Esther, my daughter, is not so calm. Her eyes grow wide and she is sending me text messages with her eyelashes. “What is Savta talking about?” she blinks.
I wave a hand as if to dismiss her fears. “It’s all right,” I mouth.
“How was it? Was it difficult?” I ask aloud.
“There wasn’t all that much to sew, actually.” I watch as Ima breaks a saccharin tablet in two and puts half into her tea. The other half she carefully drops back into the bottle. I stir two spoons of sugar into my tea. Ima gives me a look that says, “You don’t need two spoons of sugar.” I know the look well. I ignore it.
A few weeks earlier, Ima showed me a cardboard box, “One Size Fits All.” She bought it online.
“Why a shroud, Ima? You going somewhere?”

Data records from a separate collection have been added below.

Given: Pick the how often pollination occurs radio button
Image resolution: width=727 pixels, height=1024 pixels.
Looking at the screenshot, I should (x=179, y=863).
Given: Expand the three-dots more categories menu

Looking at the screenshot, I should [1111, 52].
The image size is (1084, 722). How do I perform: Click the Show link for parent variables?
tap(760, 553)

“You know sewing your own shroud means you’ll live a long life, and that lady from Gush Katif who cuts them out really needs the money.” Together, we opened the package and looked at it. The cloth was off white and very rough.
“You might want to wash it first, and put in a little fabric softener. It’s really itchy.”

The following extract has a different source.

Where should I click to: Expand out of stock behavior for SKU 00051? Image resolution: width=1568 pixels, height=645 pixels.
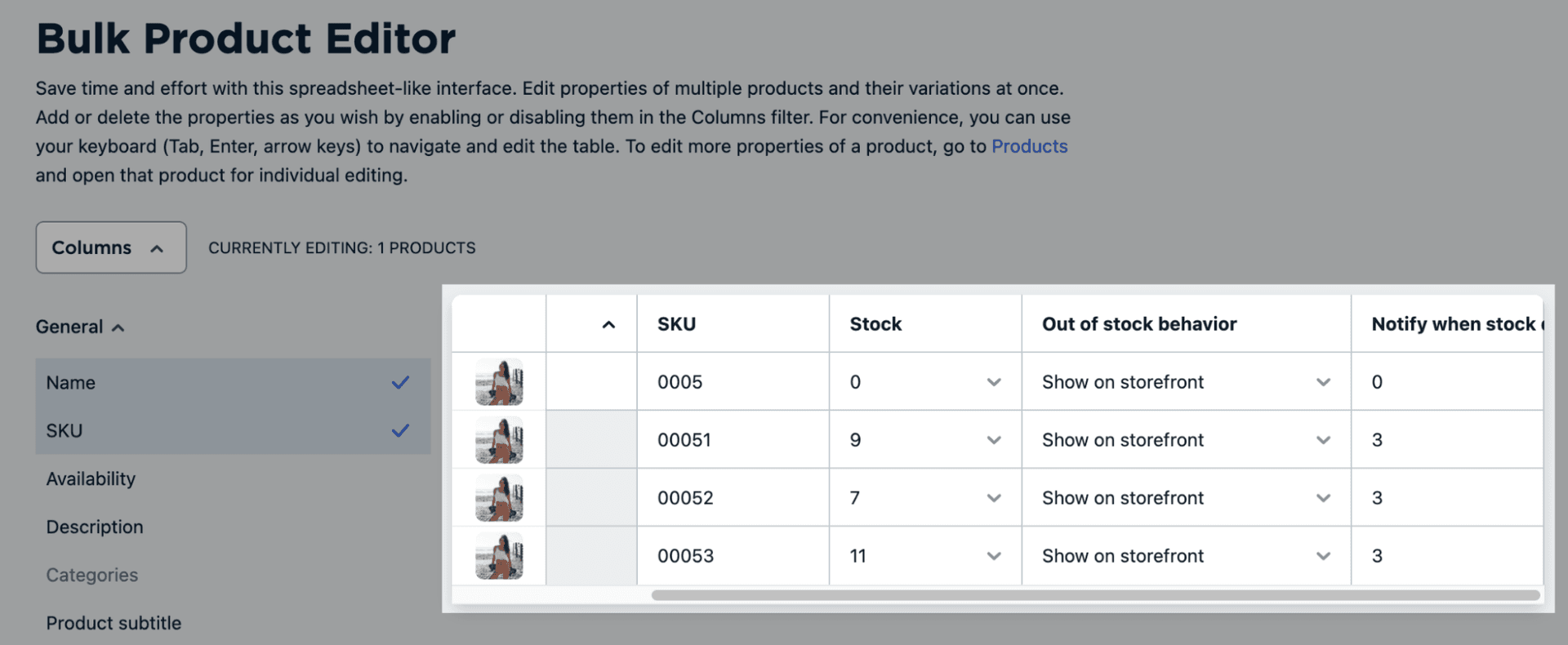(1323, 440)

“Then I’ll have to iron it! You know how linen wrinkles. It won’t bother me by the time I’ll be needing it.”
“Don’t say I didn’t warn you,” I say. I hold up the trousers. “These are huge. They’ll be up around your neck if you don’t shorten them.”
Ima shrugged, “Who can be bothered? It’s not as if people will actually see me in them.”
“True.” We looked over all the pieces together, shirt, cap, coat, trousers, and belt.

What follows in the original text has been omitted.